**Список заданий**
1) Пожалуйста, перепишите слово в слово фрагмент текста о блокадных дневниках Берггольц от слов «Но вот мало» до слов «мысли и чувства..» включительно.
2) Перечислите всё, чем, согласно тексту о блокадных дневниках Берггольц, известна Ольга Берггольц.

Stas (sagittario) wrote,
Stas
sagittario

Categories:

Ольга Берггольц: Блокадные дневники

Собирался это постить к Дню снятия ленинградской блокады, потом ко Дню Победы, но получается только сейчас..
А за это время и книга уже оказывается вышла! (read.ru/id/507030), и отрывки в инете опубликованы (www.rg.ru/2010/04/21/bergolc.html).. Вот оно, значит, как быть тормозом-то!:))

Но, все равно, у меня тут поболее текста гораздо будет, чем в тех отрывках!:).. Да и вообще, не зря ж я все это готовил..:) Так что, читайте!:)

Ольга Берггольц (16(03)/05/1910 - 13/11/1975) известна своими пламенными выступлениями по радио в осажденном Ленинграде, своим стихотворным блокадным "Февральским дневником" и, конечно же, своей крылатой фразой, завершающей эпитафию жертвам Блокады на Пискаревском мемориале - "НИКТО НЕ ЗАБЫТ, НИЧТО НЕ ЗАБЫТО"..

Но вот мало кто знаком с другим ее дневником, личным, который вела Ольга Фридриховна (или, как ее принято почему-то называть - Федоровна) исключительно для себя и куда могла уже записывать безоглядно все мучившие ее мысли и чувства..

**Раздел данных**
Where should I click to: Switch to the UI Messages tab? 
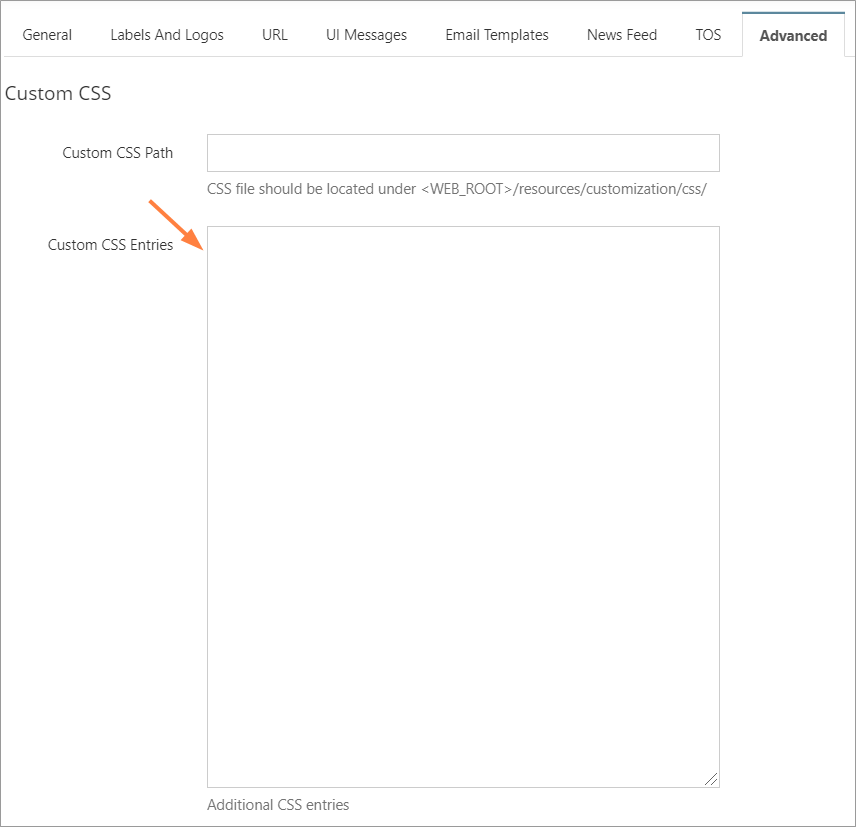click(366, 34)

**Ответы к заданиям**
1)
Но вот мало кто знаком с другим ее дневником, личным, который вела Ольга Фридриховна (или, как ее принято почему-то называть - Федоровна) исключительно для себя и куда могла уже записывать безоглядно все мучившие ее мысли и чувства..

2)
- пламенные выступления по радио в осажденном Ленинграде
- стихотворный блокадный «Февральский дневник»
- крылатая фраза «НИКТО НЕ ЗАБЫТ, НИЧТО НЕ ЗАБЫТО», завершающая эпитафию жертвам Блокады на Пискаревском мемориале